While there was originally only speculation pointing to the MacBook name, several leaks later helped to confirm this name before the eventual release.
The initial speculation for the new name occurred after Steve Jobs announced the MacBook Pro and commented that "we want 'Mac' in the name of our products". This, along with the "Pro" in the name of the high end laptop, pointed at the new name.
Several events helped to confirm this speculation. In March 2006, Apple posted text ads on Google Italy advertising a "MacBook" starting at 999€. That price point didn't match either the then-current iBook or the MacBook Pro, and the ads were soon pulled.
In early May 2006, a slip on Apple's website revealed the name "MacBook". A screenshot of this can be seen here.
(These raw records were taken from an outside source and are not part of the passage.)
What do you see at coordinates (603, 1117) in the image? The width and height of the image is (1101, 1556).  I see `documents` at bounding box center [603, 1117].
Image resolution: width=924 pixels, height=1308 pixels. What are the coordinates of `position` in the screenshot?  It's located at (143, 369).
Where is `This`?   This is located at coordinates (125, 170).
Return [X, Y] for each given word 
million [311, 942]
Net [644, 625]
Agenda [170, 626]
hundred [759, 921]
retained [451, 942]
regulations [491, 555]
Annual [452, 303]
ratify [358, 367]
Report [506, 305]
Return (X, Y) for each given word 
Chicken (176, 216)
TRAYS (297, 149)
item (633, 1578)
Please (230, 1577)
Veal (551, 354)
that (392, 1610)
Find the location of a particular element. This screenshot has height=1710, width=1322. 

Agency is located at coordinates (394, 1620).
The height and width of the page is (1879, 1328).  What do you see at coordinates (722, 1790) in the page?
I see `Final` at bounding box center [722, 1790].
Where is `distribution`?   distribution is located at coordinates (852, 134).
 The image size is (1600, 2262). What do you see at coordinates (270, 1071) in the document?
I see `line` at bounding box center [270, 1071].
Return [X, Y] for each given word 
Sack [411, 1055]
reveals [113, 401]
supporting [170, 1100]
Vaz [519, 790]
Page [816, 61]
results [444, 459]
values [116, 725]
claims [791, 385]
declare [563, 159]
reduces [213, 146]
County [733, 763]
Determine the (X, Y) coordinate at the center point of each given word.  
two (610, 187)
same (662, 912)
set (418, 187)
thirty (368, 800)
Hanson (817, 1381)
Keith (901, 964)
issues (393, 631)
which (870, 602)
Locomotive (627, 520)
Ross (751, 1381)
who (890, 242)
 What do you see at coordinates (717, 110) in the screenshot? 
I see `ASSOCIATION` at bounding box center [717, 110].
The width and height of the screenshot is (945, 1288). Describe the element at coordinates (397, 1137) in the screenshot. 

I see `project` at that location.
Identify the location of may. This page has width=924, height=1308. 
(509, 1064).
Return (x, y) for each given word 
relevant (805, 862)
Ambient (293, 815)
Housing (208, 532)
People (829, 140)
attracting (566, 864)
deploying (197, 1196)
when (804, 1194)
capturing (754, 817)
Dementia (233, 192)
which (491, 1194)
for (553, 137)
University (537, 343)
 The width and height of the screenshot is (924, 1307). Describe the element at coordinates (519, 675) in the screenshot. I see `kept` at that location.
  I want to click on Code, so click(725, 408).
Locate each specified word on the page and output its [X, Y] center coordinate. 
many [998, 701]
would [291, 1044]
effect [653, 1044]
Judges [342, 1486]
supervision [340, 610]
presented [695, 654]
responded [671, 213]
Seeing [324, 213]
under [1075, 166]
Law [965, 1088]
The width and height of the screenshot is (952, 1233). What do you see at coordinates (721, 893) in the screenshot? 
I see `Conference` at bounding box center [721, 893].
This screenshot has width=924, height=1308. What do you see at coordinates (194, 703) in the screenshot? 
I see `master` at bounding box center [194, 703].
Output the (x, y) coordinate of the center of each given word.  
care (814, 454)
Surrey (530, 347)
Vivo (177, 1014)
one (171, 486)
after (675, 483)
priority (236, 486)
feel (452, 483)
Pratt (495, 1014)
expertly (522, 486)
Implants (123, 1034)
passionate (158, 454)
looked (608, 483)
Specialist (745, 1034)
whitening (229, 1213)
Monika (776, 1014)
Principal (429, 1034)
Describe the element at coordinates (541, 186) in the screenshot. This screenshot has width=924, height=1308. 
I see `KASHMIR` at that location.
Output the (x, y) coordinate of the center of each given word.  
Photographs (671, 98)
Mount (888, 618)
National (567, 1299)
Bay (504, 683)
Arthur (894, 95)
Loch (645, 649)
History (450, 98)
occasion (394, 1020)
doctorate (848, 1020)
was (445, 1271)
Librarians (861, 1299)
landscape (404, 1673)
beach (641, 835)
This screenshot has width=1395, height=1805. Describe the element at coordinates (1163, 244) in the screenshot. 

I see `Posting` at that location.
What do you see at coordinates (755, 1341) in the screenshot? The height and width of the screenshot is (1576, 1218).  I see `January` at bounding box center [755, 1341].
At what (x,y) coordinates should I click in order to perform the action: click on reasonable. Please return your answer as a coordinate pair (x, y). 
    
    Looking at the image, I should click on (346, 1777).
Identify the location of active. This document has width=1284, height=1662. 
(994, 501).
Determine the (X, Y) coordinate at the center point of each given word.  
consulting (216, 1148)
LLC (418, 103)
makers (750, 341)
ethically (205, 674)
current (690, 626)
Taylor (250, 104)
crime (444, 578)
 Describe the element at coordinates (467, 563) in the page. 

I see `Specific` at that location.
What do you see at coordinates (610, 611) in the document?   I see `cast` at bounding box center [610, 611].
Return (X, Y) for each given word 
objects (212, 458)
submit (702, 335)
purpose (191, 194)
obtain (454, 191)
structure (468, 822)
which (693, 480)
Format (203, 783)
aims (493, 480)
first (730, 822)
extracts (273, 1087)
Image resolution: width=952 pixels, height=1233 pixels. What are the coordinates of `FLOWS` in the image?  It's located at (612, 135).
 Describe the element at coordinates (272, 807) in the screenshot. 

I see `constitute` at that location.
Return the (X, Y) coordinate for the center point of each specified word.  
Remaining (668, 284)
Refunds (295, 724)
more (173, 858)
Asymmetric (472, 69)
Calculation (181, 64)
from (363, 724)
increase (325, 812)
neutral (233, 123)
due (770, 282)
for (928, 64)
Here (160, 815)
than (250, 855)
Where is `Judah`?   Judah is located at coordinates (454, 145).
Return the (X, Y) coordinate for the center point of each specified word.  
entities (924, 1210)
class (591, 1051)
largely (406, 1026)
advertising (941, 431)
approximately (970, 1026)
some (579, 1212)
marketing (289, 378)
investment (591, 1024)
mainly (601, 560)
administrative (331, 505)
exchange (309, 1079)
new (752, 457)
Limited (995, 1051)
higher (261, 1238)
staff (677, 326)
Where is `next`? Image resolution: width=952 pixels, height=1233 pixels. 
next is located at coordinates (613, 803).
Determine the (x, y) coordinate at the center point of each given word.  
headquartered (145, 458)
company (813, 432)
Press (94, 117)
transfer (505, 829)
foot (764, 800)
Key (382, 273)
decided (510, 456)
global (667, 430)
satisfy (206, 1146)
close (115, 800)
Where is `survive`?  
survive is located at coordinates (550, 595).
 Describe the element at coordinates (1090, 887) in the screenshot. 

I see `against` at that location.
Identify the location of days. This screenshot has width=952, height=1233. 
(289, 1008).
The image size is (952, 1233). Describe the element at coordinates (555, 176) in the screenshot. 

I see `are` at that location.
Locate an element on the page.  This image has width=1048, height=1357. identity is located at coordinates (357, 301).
After the lack of an announcement at Macworld San Francisco 2006, it was originally thought that an Intel based iBook would be based on a single core Yonah processor, rumored to be released later this quarter. However, in February Apple upgraded MacBook Pro models before shipping to 1.83 and 2.0 GHz, from 1.67 and 1.83 GHz respectively. This created a possible opportunity for an Intel based iBook to use a dual core Yonah processor without significantly cutting into sales of the MacBook Pro. However, there was never any agreement amongst the main rumor sites until the eventual release, with AppleInsider reporting that new iBooks would have at minimum a 1.67 GHz Core Duo processor, while ThinkSecret claimed that Apple would use both Core Solo and Core Duo processors.
Most rumor sites agreed that new iBooks would come in a 13" form factor. There had been conflicting reports of whether it would feature a new enclosure, with some rumors stating it would be similar to the current white one , while others claiming a new enclosure is possible . Later rumors claimed that a new iBook would use magnets more extensively, using a magnet-based latch technology.